The firm, founded in 1961, has been in talks with financial-technology companies about a joint application for one of the licenses, according to President Ang Tang Chor. It wants to find a partner that will help it apply technology to its lending decisions, with a view to doing more business with millennials and newly established firms.

“We have the customer base, we have the reach but we don’t have the platform,” Ang, 70, said in an interview.

The Monetary Authority of Singapore announced plans earlier this year to grant up to five virtual bank licenses to fintechs and other non-bank firms in a bid to introduce more competition into its financial industry. Applications for the retail and wholesale licenses are due by the end of the year.

About 70% of Hong Leong’s loan book is made up of advances to small and medium-sized businesses in areas such as property development, food and beverage and logistics, with lending to retail customers accounting for the rest.

Ang said Hong Leong requires potential borrowers to provide a history of financial information before approving new loans, and this can be a problem for some individuals and many smaller firms. By tying up with a tech firm to seek a virtual license, Hong Leong hopes to learn how to sift new data sets, such as real-time information on company invoices, or individuals’ credit card records and social media posts.

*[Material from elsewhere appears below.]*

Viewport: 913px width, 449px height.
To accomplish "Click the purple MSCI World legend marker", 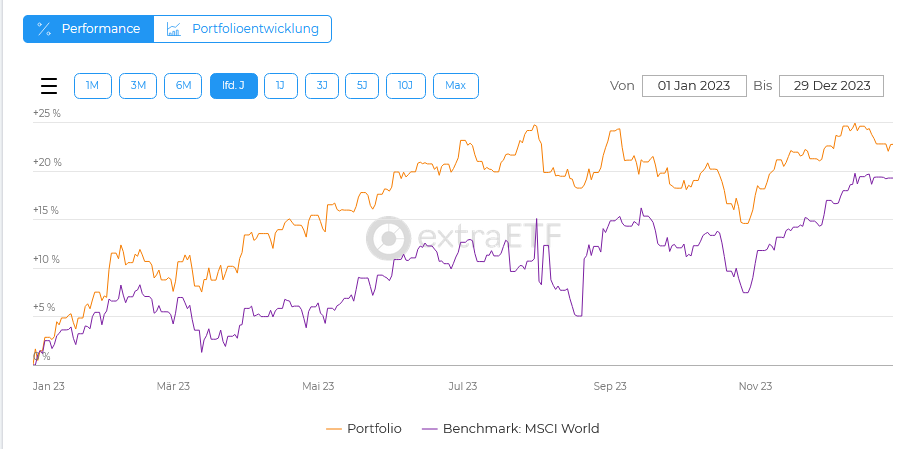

“The fintechs have one advantage: they lend against data,” Ang said. “That is now slowly becoming more and more important to financial institutions” which have traditionally used other criteria such as company balance sheets, he added.

The firm, which still uses faxes in parts of its application process, is also looking to revamp in other ways, such as by introducing payment cards for expatriate workers, and instant credit risk assessments for car loans.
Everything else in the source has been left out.